As soon as I could escape I fled into the night and walked around the block rapidly six times. As I was passing the church for the seventh time, the others were coming out and some boys hailed me. They were going to the drug-store for soda-water; but I shook my head darkly. No fleshly enticements had power to lure me tonight. I stood in the shadow of a tree and watched the girls come out. As She passed under the light in the lobby, she was talking happily with a youth several years older than I. Together they descended the church steps and made their way slowly toward the drug-store.

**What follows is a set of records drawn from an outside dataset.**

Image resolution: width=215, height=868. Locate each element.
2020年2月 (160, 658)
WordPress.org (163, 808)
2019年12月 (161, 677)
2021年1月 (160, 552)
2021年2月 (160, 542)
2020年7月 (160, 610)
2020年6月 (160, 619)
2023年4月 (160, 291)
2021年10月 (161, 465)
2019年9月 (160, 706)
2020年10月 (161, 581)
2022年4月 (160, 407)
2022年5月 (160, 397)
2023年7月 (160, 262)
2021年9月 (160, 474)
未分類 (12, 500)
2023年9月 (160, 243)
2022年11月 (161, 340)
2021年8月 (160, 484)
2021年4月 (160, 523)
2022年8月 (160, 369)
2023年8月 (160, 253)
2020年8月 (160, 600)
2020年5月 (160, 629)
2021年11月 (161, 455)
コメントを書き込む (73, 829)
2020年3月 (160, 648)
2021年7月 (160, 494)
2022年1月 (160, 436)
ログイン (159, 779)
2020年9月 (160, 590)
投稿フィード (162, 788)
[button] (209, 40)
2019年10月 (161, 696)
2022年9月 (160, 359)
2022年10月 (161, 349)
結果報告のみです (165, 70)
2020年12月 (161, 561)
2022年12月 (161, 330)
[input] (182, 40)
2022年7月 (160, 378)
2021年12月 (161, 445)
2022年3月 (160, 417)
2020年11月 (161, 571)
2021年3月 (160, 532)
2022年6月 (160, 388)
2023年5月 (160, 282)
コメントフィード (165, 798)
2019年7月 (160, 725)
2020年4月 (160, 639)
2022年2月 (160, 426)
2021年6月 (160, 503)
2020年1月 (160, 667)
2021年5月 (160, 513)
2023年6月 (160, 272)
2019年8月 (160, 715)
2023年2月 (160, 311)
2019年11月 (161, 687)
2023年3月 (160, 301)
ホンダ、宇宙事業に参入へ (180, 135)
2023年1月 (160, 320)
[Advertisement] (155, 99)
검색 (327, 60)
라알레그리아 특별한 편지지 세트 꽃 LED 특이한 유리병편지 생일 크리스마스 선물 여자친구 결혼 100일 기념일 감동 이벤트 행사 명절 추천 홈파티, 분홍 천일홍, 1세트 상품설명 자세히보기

The next evening I went back to the wall; but not to play at potting dragons and unicorns. I had aged. It was time to put away childish things. I went to meditate, to school my spirit, to fortify my soul. It was very pleasant to feel so old, so sophisticated, and I practiced all the poses of dejection; but in time the quiet of the familiar street shed its balm upon me. I reflected that Dante had been true to Beatrice, even after he had married and she had died, for some thirty years. Should I grow discouraged in scarce as many days?

Suddenly I looked up. Over the wall were peering two large round yellow-green eyes.

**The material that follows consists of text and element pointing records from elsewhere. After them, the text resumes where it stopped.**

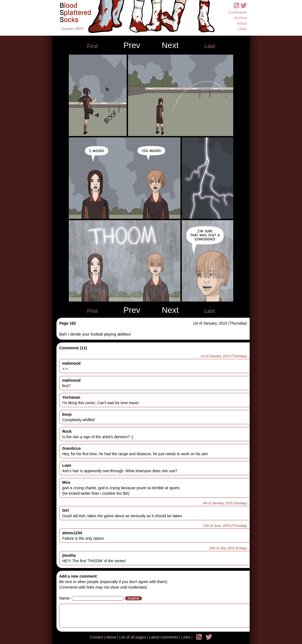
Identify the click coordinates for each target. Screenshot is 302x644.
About (242, 23)
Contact (97, 637)
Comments (238, 12)
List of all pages (133, 637)
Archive (240, 18)
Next (170, 45)
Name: (65, 598)
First (92, 46)
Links (242, 29)
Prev (132, 45)
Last (210, 46)
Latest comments (164, 637)
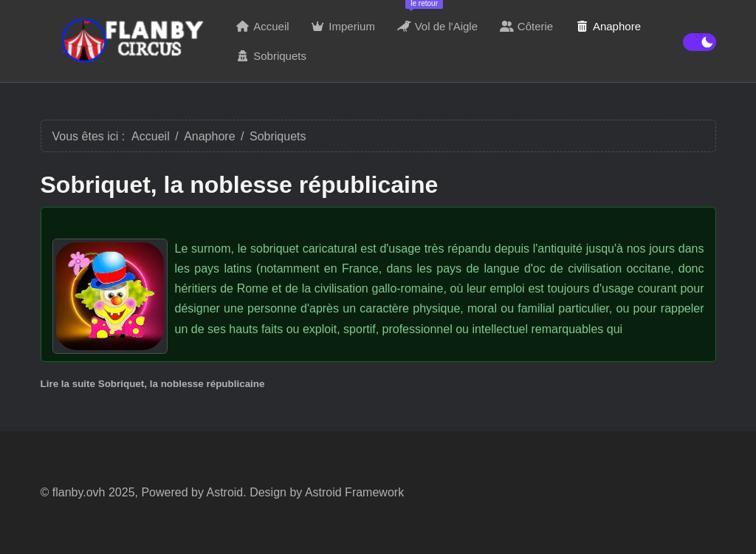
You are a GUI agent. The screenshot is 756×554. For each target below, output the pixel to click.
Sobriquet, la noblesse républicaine (239, 185)
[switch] (699, 42)
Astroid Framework (354, 492)
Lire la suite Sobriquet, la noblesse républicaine (153, 383)
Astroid (224, 492)
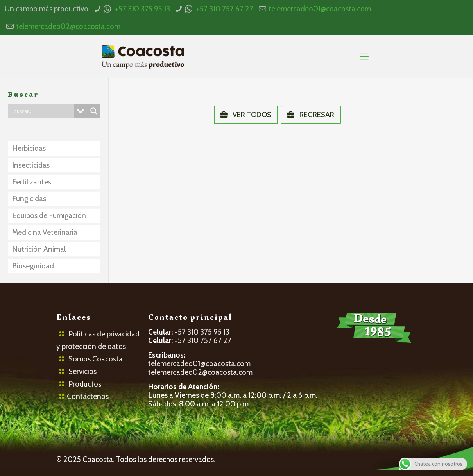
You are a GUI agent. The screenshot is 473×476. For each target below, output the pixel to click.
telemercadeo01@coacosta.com (320, 9)
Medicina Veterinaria (45, 232)
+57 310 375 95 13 (142, 9)
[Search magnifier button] (94, 111)
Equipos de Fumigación (49, 215)
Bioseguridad (33, 266)
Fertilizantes (32, 182)
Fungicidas (29, 199)
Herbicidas (29, 148)
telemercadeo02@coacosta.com (68, 26)
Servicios (82, 371)
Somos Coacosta (95, 359)
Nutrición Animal (39, 249)
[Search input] (43, 111)
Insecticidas (31, 165)
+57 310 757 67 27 (225, 9)
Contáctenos (88, 396)
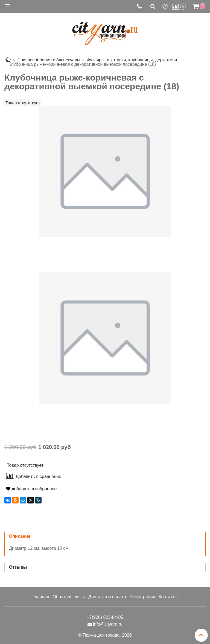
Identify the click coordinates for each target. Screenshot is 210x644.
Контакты (168, 597)
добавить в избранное (31, 489)
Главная (41, 597)
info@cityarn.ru (108, 624)
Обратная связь (69, 597)
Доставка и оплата (107, 597)
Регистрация (142, 597)
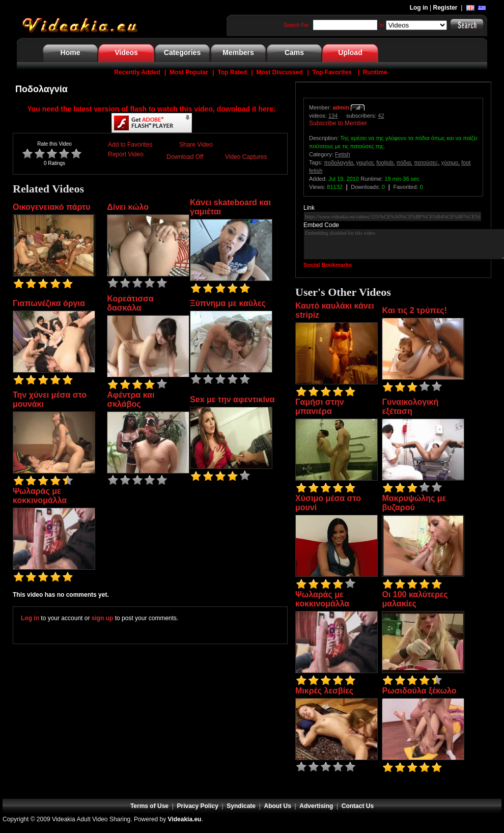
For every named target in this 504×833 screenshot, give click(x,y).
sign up (102, 618)
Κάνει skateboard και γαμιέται (230, 207)
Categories (182, 52)
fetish (316, 171)
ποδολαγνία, (339, 162)
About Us (277, 806)
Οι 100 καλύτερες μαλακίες (414, 599)
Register (445, 8)
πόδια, (404, 162)
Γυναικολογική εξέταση (410, 406)
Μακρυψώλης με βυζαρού (414, 503)
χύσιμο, (450, 162)
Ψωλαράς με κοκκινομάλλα (40, 495)
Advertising (316, 806)
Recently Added (137, 72)
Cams (294, 52)
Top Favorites (332, 72)
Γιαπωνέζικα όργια (49, 303)
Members (238, 52)
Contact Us (357, 806)
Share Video (196, 145)
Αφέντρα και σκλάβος (130, 399)
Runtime (375, 72)
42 (381, 116)
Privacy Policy (198, 806)
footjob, (385, 162)
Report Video (126, 154)
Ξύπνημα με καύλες (228, 303)
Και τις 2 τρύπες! (414, 310)
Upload (350, 52)
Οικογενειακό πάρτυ (51, 207)
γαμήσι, (366, 162)
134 (333, 116)
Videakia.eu (185, 819)
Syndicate (241, 806)
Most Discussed (279, 72)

‘It’s an ore!’ I whispered to myself.

Now, I had long since devised a method of dealing with ores. It consisted in whirling round and round on the pavement immediately beneath them until they became dizzy and fell off the wall, when they could be easily dispatched with a sword; and so I began whirling on my heel. So intent was I on this exercise, looking up meanwhile into the scared eyes of the cat above, that I was unaware that some one was approaching. Any one who has ever tried spinning like a whirligig while looking upward has probably fared as I did. I turned giddy much sooner than the orc and sat suddenly down directly in front of a young lady who, vibrating above me, gave voice to a musical little shriek, half of laughter, half of terror. It was my Beatrice.

There is no more to tell. I had no precedent for any such exigency as this. Dante could not help me. My love-affair ended there and then.

A few weeks ago I saw the wall again after many years. There was a cat sitting on top in the sun. She could hardly have been the orc. I put my hands on the coping and pulled myself up and looked over. I wish I had not done so.